• **Belge Metni**:

· · · · · · ·

Ali Engin Yurtsever: Merhametten Zulüm Doğar 

Yazarlar

Ezilenlerin tarihinde kuşaktan kuşağa devredilerek anlatılagelen binlerce yaşanmış öykü vardır. Hepsinin ana noktası, insani değerlerin en ağır koşullarda bile korunduğu, ideolojik ahlaki ölçünün yere düşürülmediğidir. Her ideoloji toplumsal yığınlara yaşanacak güzel bir hayatı vaad eder. Ancak yıkacağı düzenin sadece üretim güçlerini hedef almaz, üretim ilişkilerini de hedef alır. Bunların yerine de kendi üretim ilişkilerini koyacağını ilan eder. Bu yeni üretim ilişkileri eski düzenin ilişkilerinin ilerisindedir.

     Bir önceki düzenin çürümüş ilişkilerinin yerine insani değerlerin üstün olacağı yeni bir ilişki tarzını hedefler. Bu nedenle eski düzenin içinde yaşanırken, kurulmak istenen yeni düzenin ahlaki ilişkileri başta olmak üzere birçok ilişki tarzı uygulamaya konulur. Bu iki açıdan gereklidir: birincisi, kendi ideolojik görüşleri etrafında toplanan kitlelerin, yeni ilişki tarzını benimseyip uygulamaları, ikincisi de bu çevreler dışında kalan toplumsal yığınların bu ilişkilere bakarak iktidar değişikliğinde, nasıl bir hayatın yaşanacağına ilişkin fikir sahibi olmaları hedeflenir. Dünyanın neresinde olursa olsun devrimciler bu nedenden dolayı ilişkilerinde örnek, tutarlı ve saygınlık içeren bir tutum benimserler. Bu tutum en ağır koşullarda bile bırakılmaz.

· · · · · · ·

• **Veri Kümesi Kayıtları**:
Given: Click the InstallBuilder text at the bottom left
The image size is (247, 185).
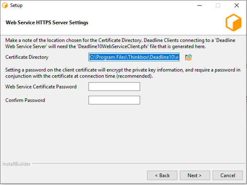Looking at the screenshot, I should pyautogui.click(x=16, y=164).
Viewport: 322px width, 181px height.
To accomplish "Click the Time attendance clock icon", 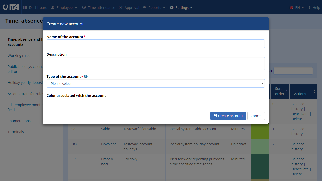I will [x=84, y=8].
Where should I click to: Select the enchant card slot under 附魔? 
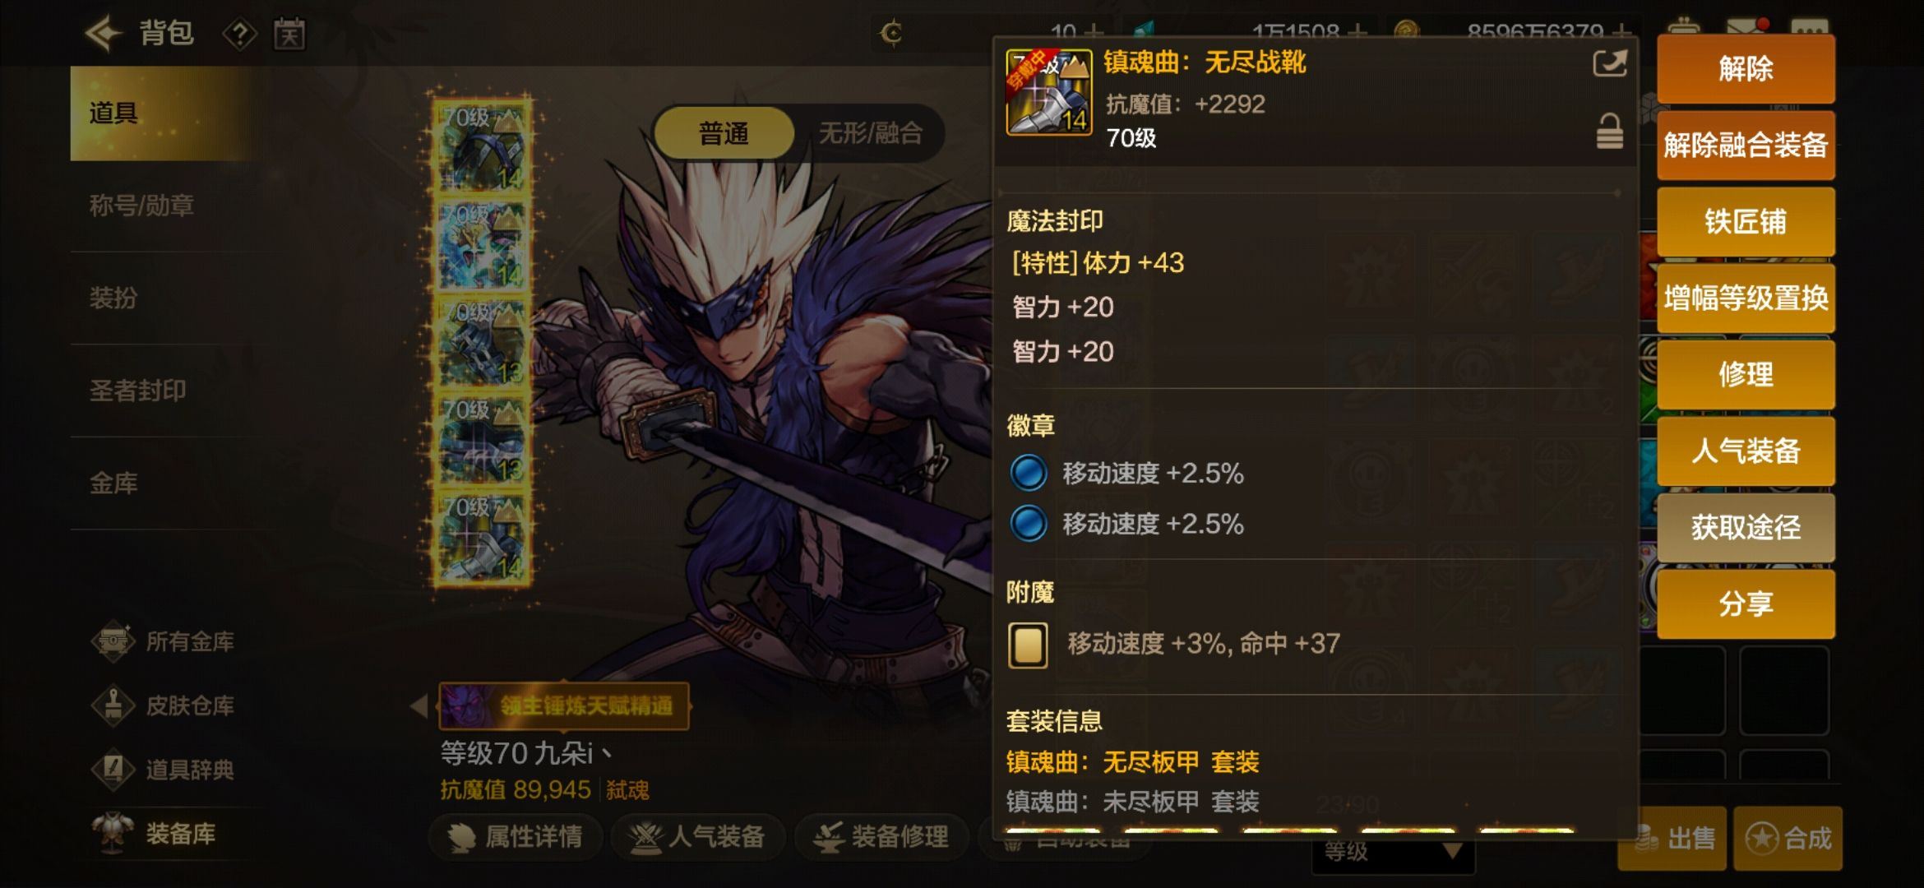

· · · · · · ·

• **Alıştırma Hedefi**: Yukarıdaki belge metnini baştan sona, hiçbir değişiklik yapmadan tekrar edin.

• **Tam Yanıt**:
Ali Engin Yurtsever: Merhametten Zulüm Doğar 

Yazarlar

Ezilenlerin tarihinde kuşaktan kuşağa devredilerek anlatılagelen binlerce yaşanmış öykü vardır. Hepsinin ana noktası, insani değerlerin en ağır koşullarda bile korunduğu, ideolojik ahlaki ölçünün yere düşürülmediğidir. Her ideoloji toplumsal yığınlara yaşanacak güzel bir hayatı vaad eder. Ancak yıkacağı düzenin sadece üretim güçlerini hedef almaz, üretim ilişkilerini de hedef alır. Bunların yerine de kendi üretim ilişkilerini koyacağını ilan eder. Bu yeni üretim ilişkileri eski düzenin ilişkilerinin ilerisindedir.

     Bir önceki düzenin çürümüş ilişkilerinin yerine insani değerlerin üstün olacağı yeni bir ilişki tarzını hedefler. Bu nedenle eski düzenin içinde yaşanırken, kurulmak istenen yeni düzenin ahlaki ilişkileri başta olmak üzere birçok ilişki tarzı uygulamaya konulur. Bu iki açıdan gereklidir: birincisi, kendi ideolojik görüşleri etrafında toplanan kitlelerin, yeni ilişki tarzını benimseyip uygulamaları, ikincisi de bu çevreler dışında kalan toplumsal yığınların bu ilişkilere bakarak iktidar değişikliğinde, nasıl bir hayatın yaşanacağına ilişkin fikir sahibi olmaları hedeflenir. Dünyanın neresinde olursa olsun devrimciler bu nedenden dolayı ilişkilerinde örnek, tutarlı ve saygınlık içeren bir tutum benimserler. Bu tutum en ağır koşullarda bile bırakılmaz.